Washington is usually quiet in August, as lawmakers go home and government officials take vacations. This year, teams of health policy staffers are working overtime to finalize regulations, fine-tune IT systems and work with states and insurers to get exchanges ready by October 1.
These efforts were side-tracked last month by rebukes from Republicans about the one-year delay in enforcing the employer mandate. Two House committees put Treasury Department and Health and Human Services (HHS) officials on the hot seat at hearings on the operational and financial impacts of postponing.
Administration leaders explained that the delay is necessary to provide companies time to implement new rules on providing information on workforce size, compensation and coverage. Such data is needed for the IRS and exchange operators to calculate coverage affordability and individual eligibility for subsidies.
The delay could eliminate some $10 billion in previously expected revenue coming from fines on employers failing to provide coverage. More workers may look to exchanges for coverage and subsidies, further raising program costs.
The mandate delay also encouraged House leaders to schedule votes on bills to postpone the individual mandate and to codify delay in enforcing the employer mandate. The measures had support from only a few Democrats and have little chance of enactment, but the votes give Republicans ammunition to use against Democrats who support “Obamacare.” Defenders of reform emphasized that the mandate delay demonstrates administration willingness to accommodate constituents, and that exchanges and relevant policies are on track.
Exchange challenges
HHS has the huge task of operating a federally facilitated exchange (FFE) for 34 states-with 15 states carrying out some functions like plan management. Only 16 states and D.C. are setting up their own exchanges.

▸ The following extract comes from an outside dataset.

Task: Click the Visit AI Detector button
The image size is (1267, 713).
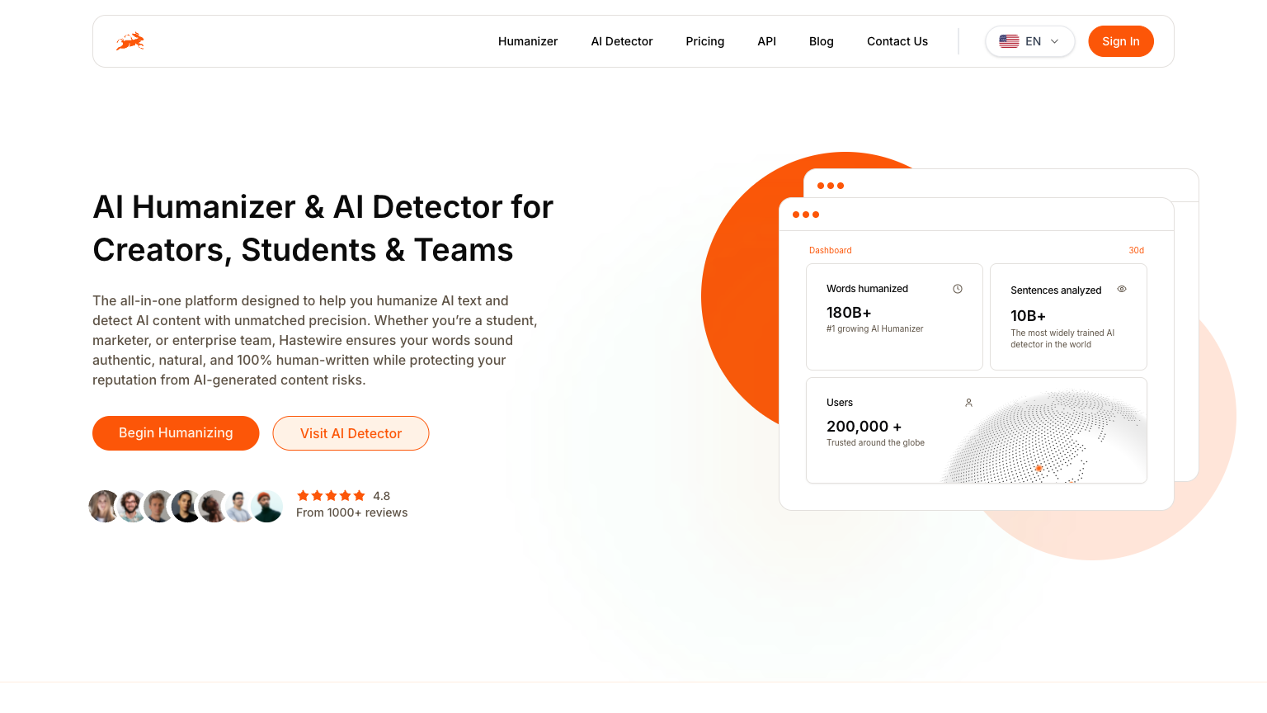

In June, the Government Accountability Office (GAO) issued a warning that many exchange operations may not be fully functional on time. The employer-mandate delay lowered projections, calculating that some 30 million will remain without insurance-not 23 million. Insurers are busy recalculating market potential, risk adjustment strategies, marketing plans and systems for ensuring accurate enrollment and payment data.
Last month, HHS awarded a $1.2 billion, five-year contract to defense contractor Serco to process and review individual applications filed with exchanges and to determine penalty exemptions and subsidy qualifications. Contractors have also signed on to run call centers and the federal “data hub.” Final rules were issued for training navigators as well.
Before consumers can obtain comparative information on insurance options, exchange operators have to assess plans for actuarial value, essential benefits, network adequacy and nondiscriminatory features.
Most states have adopted a clearinghouse model that allows all qualified carriers to market plans via the exchange. While the federal government won’t be an “active purchaser” that blocks high-cost plans from exchange listing, the HHS secretary recently said that the government must take a close look at premiums and indicate to insurers if they are comparatively expensive.